Après avoir très tôt participé à nombre d’expositions collectives durant sa formation, c’est après son diplôme aux Beaux Arts de la prestigieuse Université Hongik à Séoul que Hwang Dayeon commence pleinement à prendre son essor et à multiplier les expositions individuelles, en Corée mais aussi à Londres ou aux Etats-Unis.
Il y a quelque chose d’immédiatement séduisant et apaisant dans la contemplation des œuvres de Hwang Dayeon, dont le travail sur la couleur emprunte aux travaux de Faber Birren pour accéder à cette forme de plénitude.

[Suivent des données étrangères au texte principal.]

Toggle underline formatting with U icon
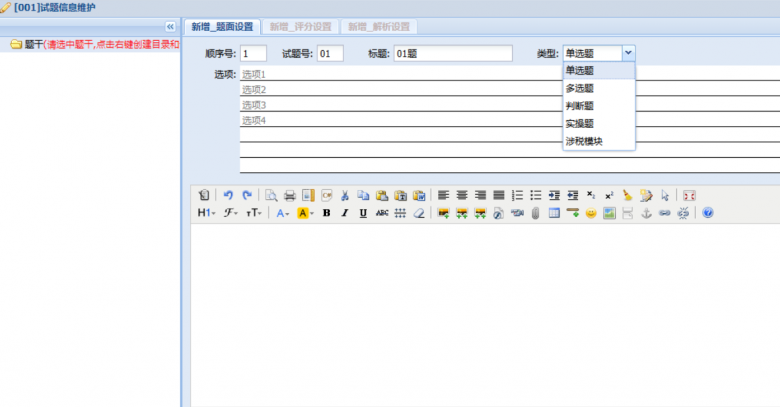 click(x=362, y=213)
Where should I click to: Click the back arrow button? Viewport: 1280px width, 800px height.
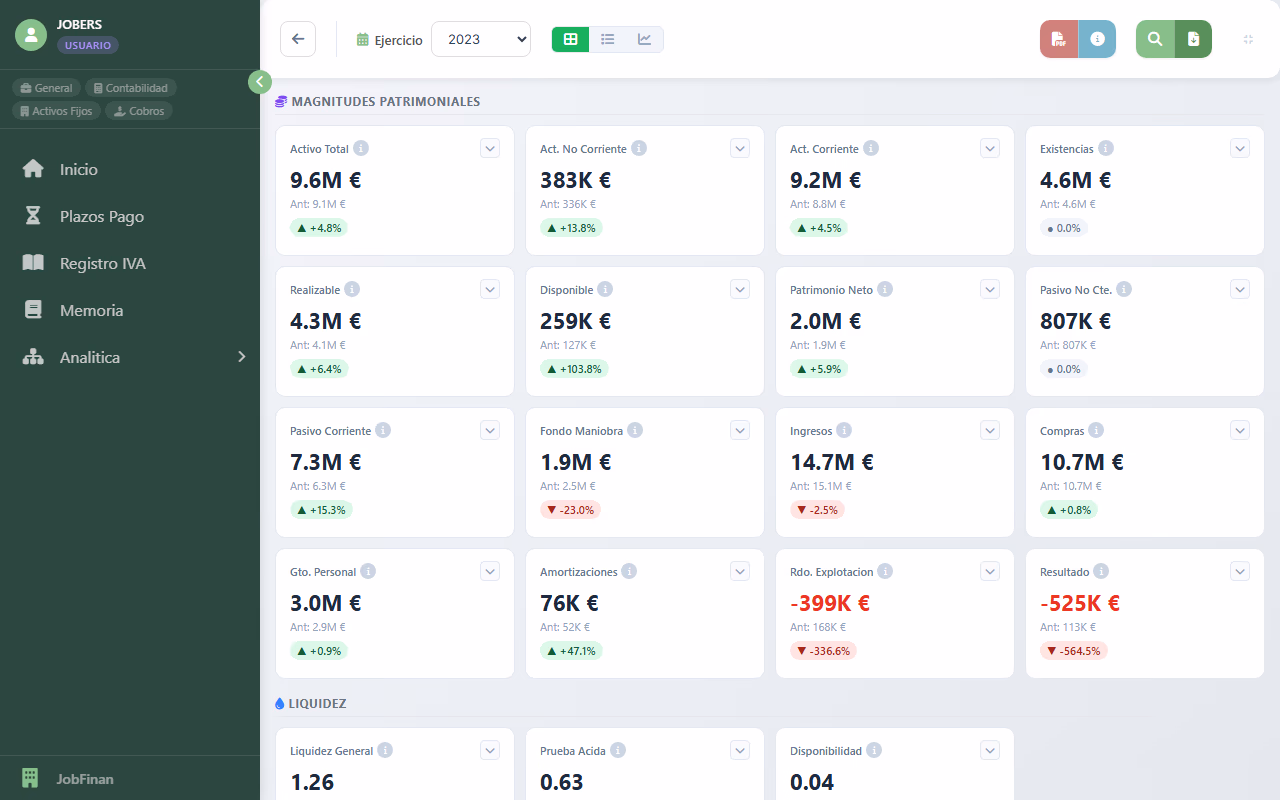coord(298,39)
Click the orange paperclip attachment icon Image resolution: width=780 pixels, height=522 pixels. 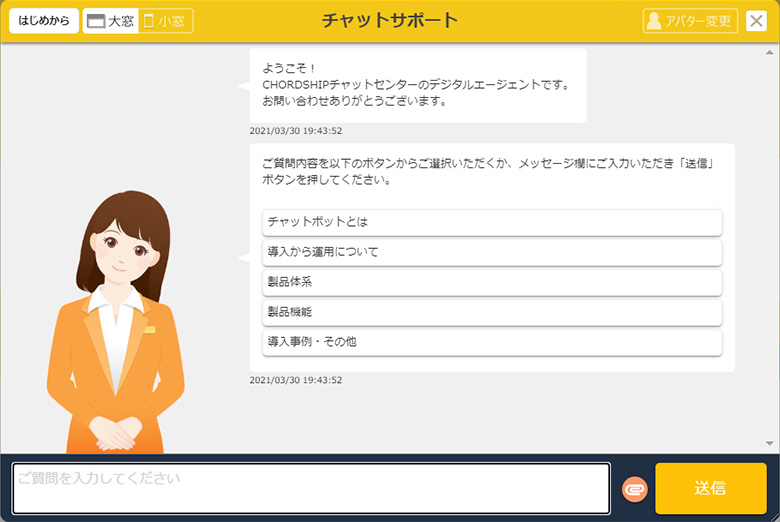pyautogui.click(x=635, y=489)
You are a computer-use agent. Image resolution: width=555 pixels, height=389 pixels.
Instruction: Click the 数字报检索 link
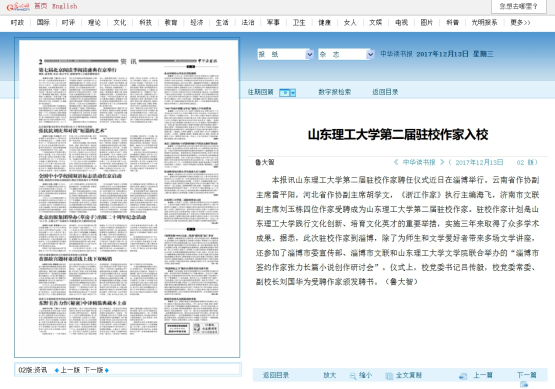[334, 92]
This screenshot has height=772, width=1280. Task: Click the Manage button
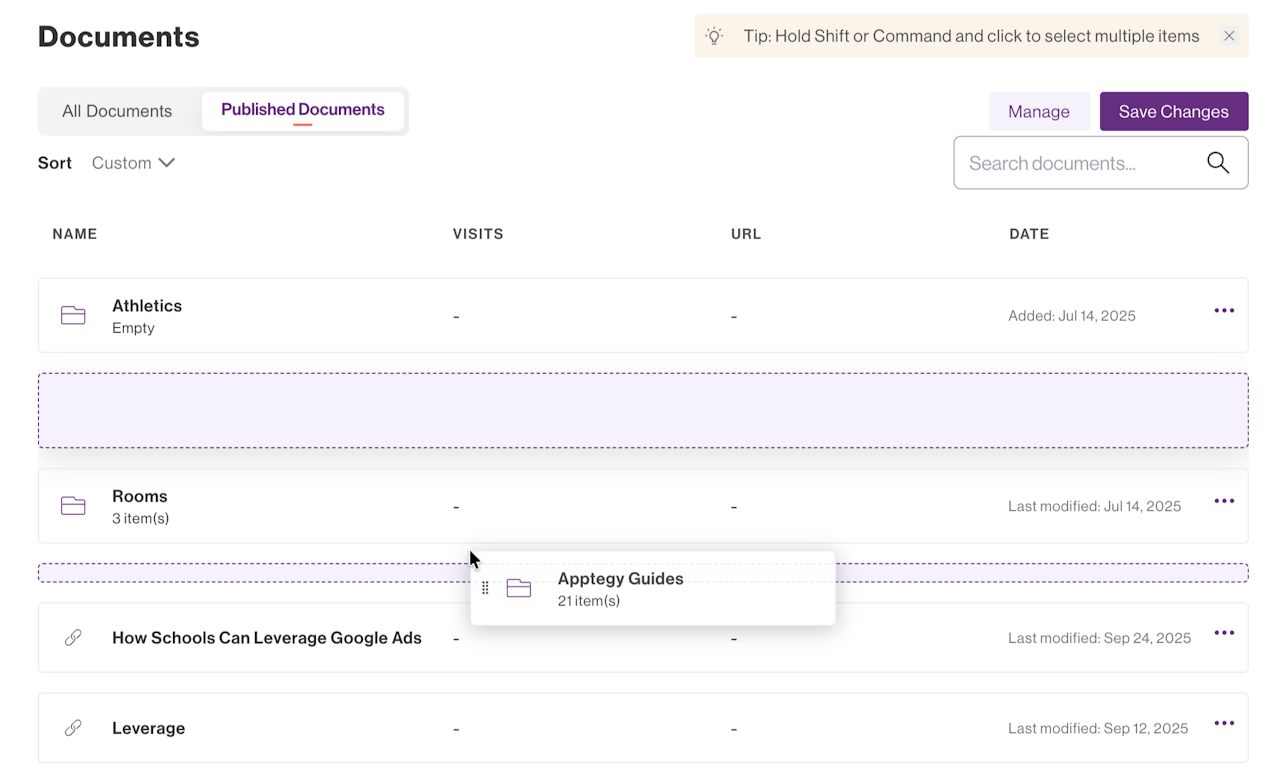1038,112
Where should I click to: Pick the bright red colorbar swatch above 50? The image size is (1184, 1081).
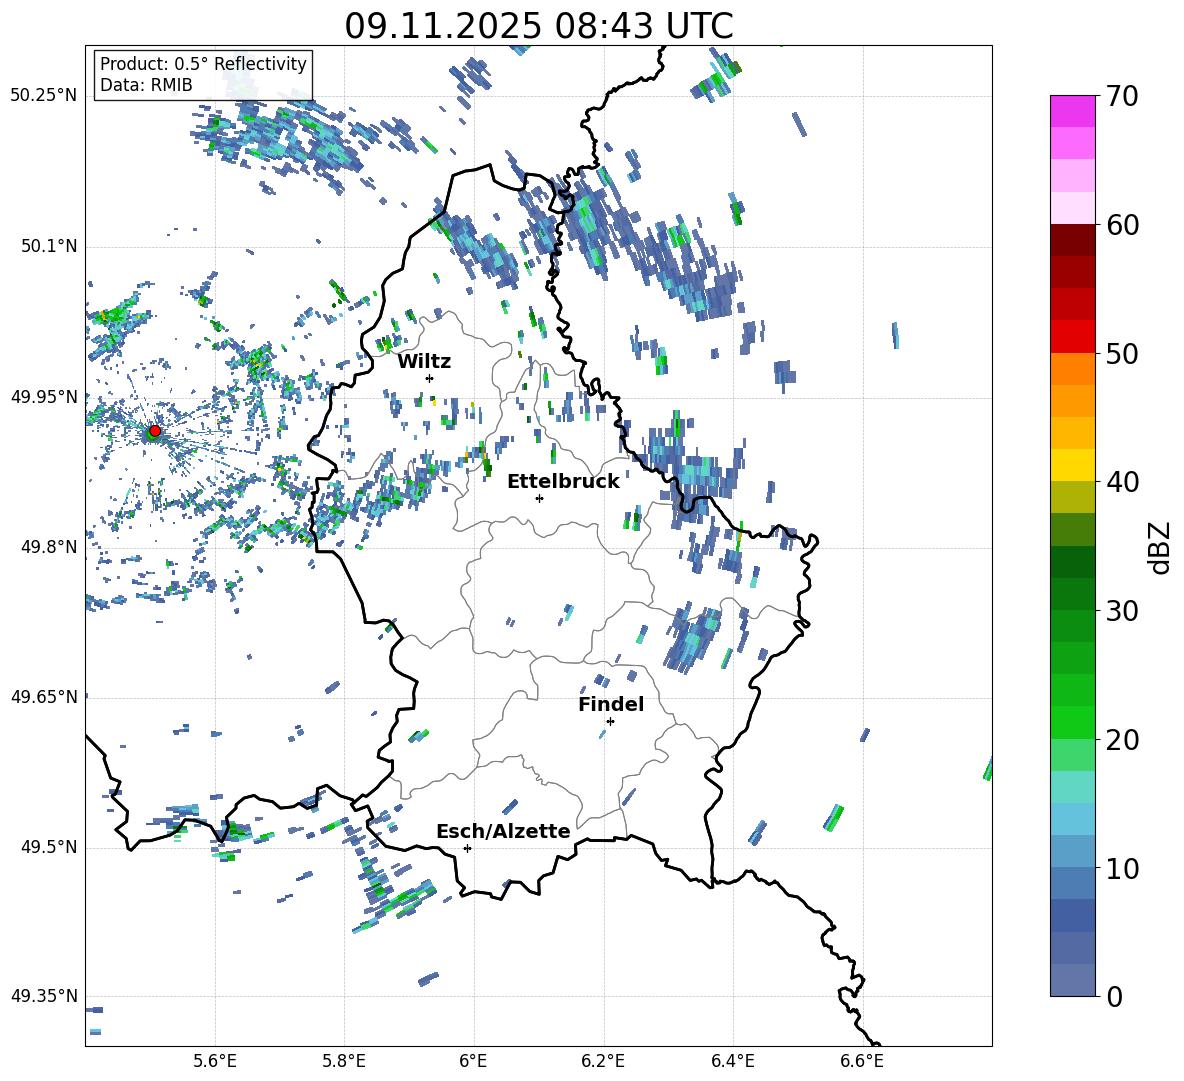point(1073,336)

Ce sont des paysages familiers, lieux de villégiature et de vacances, loisirs estivaux, un sentiment qui serait comme un appel à l’oisiveté s’il n’y avait cette désertion de tout être humain, où un assemblage d’objets hétéroclites évoquent son passage, dans un passé vieux de quelques instants comme de plusieurs siècles.
Ce n’est pas l’inquiétante étrangeté de Freud, mais plutôt une tranquille étrangeté, un espace de projection pour le spectateur pour lui convoquer les odeurs de la mer, le caoutchouc des ballons gonflables, le chlore des piscines, la crème solaire sur les transats. Mais il y a surtout, dans la boîte à figurines de l’artiste qu’elle place aléatoirement sur ses toiles, toutes ces sculptures antiques, à la fois en distance ironique de nos façons de voyager qui alternent activités reposantes et superficielles et visites archéologiques ou culturelles obligées, et nos souvenirs qui mélangent tous ces items pour créer un panorama unique qui sera notre petit paradis perdu estival.
L’artiste parle de « pantopie », ici un monde idéal que chacun peut se reconstruire partout et à tout moment dans la projection d’un imaginaire, et c’est soudain en écho poétique la citation apocryphe d’André Bazin qui ouvrait Le Mépris de Jean-Luc Godard, « Le cinéma, disait André Bazin, substitue à notre regard un monde qui s’accorde à nos désirs, Le Mépris est l’histoire de ce monde ». Qu’il s’agisse des couleurs, du paradis finissant des studios de cinéma Cinecittà où se déroule une grande partie du film, des lignes claires de la Villa Malaperte à Capri ouvrant sur un océan turquoise, et des bustes antiques dialoguant entre eux pour conter l’histoire d’Ulysse, tout ce qui fait écho ici à l’œuvre de Hwang Dayeon qui est, aussi, l’histoire de ce monde.